Von WZ-Korrespondentin Andrea Jeska

Wirtschaft

Montenegro baut eine Autobahn, doch der milliardenteure erste Bauabschnitt trieb die Staatsverschuldung bereits auf mehr als 80 Prozent. Geldgeber ist die chinesische Staatsbank. Der Deal mit den Chinesen ist nicht ohne Fallstricke.


Kojo Lakusic und seine Frau Ajda leben mit Fuchs und Wolf. So jedenfalls, sagt Lakusic, käme es ihm vor, seit der größte Teil der Bewohner seines Dorfes Lijeva Rijeka fortzog. Nur die Alten seien geblieben - und gestorben. Die Häuser der ehemaligen Nachbarn stehen leer, der Lebensmittelladen ist geschlossen. Krank werden, witzelt Lakusic, dürfe man nur noch an Montagen, dann nämlich käme ein "Besuchsdoktor" vorbei.

Lakusic und seine Frau leben von den 127 Euro Pension, die er aus der Zeit bezieht, als er Fabrikarbeiter in der Hauptstadt war, die damals noch Titograd hieß. Ohne die Kühe, zwei Schweine und einen Gemüsegarten würde das zum Sattwerden nicht reichen. Das Haus hat Lakusic selber gebaut aus Felssteinen und dem Holz der umliegenden Wälder. Die viele Arbeit hat die Hände des 67-Jährigen breit und schwielig werden lassen, die Haut in seinem Gesicht ist gefaltet wie eine Ziehharmonika.

Lijeva Rijeka ist ein Bergdorf in Montenegro, gelegen zwischen der Hauptstadt Podgorica und der Kleinstadt Kolasin. Von der Europastraße 80, die von Podgorica aus in den Norden läuft, schlängelt sich die Landstraße P19 in scharfen Serpentinen bergan, verliert sich in Wäldern und durchläuft Dörfer, in denen Armut und Verlassenheit hausen wie böse Geister. Vom Tourismusboom, den Montenegro besonders an seiner Küste in den vergangenen Jahren erlebt, ist hier nichts zu spüren. Und auch von keiner anderen Entwicklung.

****************************************

> **AUFGABEN UND ÜBUNGEN**:
**a.** Zitiere aus dem Artikel über Montenegro wortgetreu den Abschnitt von „Lijeva Rijeka ist“ bis einschließlich „keiner anderen Entwicklung.“.
**b.** Nenne sämtliche Namen von Städten und Dörfern, die im Artikel über Montenegro vorkommen.

> **BEREITGESTELLTE DATEN**:

****************************************

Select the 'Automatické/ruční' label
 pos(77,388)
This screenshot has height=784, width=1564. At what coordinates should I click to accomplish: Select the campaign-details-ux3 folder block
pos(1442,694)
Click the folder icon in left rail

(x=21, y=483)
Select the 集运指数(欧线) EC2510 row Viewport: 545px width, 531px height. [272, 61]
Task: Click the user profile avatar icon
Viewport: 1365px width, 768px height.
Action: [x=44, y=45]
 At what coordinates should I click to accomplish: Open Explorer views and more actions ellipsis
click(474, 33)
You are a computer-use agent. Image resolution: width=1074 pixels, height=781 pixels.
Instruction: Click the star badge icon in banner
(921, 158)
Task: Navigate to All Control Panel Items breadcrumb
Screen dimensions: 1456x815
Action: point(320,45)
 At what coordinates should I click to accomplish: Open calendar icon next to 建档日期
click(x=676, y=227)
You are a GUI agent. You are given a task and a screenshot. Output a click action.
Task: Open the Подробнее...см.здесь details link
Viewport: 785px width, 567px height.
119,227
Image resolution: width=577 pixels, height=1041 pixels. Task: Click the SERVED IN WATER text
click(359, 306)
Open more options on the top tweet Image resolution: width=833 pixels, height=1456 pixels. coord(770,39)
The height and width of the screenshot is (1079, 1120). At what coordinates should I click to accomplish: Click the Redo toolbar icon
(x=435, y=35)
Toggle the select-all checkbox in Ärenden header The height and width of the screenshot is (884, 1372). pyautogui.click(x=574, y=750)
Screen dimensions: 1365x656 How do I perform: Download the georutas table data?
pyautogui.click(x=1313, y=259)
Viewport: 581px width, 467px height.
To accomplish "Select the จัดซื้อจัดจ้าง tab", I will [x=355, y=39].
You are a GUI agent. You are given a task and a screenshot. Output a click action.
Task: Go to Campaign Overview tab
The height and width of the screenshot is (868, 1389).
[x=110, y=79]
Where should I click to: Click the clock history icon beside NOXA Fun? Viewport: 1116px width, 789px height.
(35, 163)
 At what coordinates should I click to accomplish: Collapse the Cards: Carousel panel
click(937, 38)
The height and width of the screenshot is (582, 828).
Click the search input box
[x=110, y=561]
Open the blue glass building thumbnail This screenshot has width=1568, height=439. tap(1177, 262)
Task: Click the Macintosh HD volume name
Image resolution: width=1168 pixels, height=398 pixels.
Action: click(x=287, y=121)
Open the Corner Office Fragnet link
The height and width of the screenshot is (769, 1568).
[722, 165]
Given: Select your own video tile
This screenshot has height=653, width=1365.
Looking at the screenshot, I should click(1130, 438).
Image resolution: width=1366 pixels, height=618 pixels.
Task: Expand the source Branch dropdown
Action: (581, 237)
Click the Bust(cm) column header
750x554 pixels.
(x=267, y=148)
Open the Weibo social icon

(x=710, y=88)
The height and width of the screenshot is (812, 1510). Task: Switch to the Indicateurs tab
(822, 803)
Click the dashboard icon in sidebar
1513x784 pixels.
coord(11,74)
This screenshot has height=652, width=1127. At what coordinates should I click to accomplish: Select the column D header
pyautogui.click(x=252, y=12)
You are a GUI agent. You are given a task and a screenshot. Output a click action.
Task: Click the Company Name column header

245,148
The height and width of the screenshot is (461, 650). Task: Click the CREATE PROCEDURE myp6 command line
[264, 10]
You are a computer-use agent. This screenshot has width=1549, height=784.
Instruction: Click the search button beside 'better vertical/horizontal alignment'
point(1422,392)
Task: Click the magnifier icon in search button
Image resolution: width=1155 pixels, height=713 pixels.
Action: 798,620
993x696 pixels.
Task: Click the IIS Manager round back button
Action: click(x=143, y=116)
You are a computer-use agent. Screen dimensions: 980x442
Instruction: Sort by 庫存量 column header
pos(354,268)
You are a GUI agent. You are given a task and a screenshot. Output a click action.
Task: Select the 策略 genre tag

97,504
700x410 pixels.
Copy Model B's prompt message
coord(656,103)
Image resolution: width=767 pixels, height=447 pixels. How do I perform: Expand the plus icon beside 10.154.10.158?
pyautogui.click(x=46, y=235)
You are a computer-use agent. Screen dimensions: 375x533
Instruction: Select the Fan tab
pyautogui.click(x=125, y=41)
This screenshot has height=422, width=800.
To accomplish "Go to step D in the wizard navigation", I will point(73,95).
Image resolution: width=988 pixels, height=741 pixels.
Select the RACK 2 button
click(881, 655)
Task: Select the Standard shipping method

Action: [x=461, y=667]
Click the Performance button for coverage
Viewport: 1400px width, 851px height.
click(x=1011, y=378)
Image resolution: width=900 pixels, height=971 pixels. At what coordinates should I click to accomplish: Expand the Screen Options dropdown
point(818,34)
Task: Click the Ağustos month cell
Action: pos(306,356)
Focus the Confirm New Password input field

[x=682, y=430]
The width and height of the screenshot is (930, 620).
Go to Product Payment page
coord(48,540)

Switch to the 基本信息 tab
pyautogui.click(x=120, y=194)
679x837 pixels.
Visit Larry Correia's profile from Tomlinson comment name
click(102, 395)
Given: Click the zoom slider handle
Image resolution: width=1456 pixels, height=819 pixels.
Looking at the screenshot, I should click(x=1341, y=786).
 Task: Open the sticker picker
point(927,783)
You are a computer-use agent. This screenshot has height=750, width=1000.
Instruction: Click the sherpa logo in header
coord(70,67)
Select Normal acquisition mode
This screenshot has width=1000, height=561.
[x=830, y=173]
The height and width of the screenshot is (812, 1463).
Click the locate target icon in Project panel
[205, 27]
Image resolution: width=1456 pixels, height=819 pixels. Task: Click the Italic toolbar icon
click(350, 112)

****************************************

> **ENDERGEBNISSE**:
**a.**
Lijeva Rijeka ist ein Bergdorf in Montenegro, gelegen zwischen der Hauptstadt Podgorica und der Kleinstadt Kolasin. Von der Europastraße 80, die von Podgorica aus in den Norden läuft, schlängelt sich die Landstraße P19 in scharfen Serpentinen bergan, verliert sich in Wäldern und durchläuft Dörfer, in denen Armut und Verlassenheit hausen wie böse Geister. Vom Tourismusboom, den Montenegro besonders an seiner Küste in den vergangenen Jahren erlebt, ist hier nichts zu spüren. Und auch von keiner anderen Entwicklung.

**b.** Lijeva Rijeka, Titograd, Podgorica, Kolasin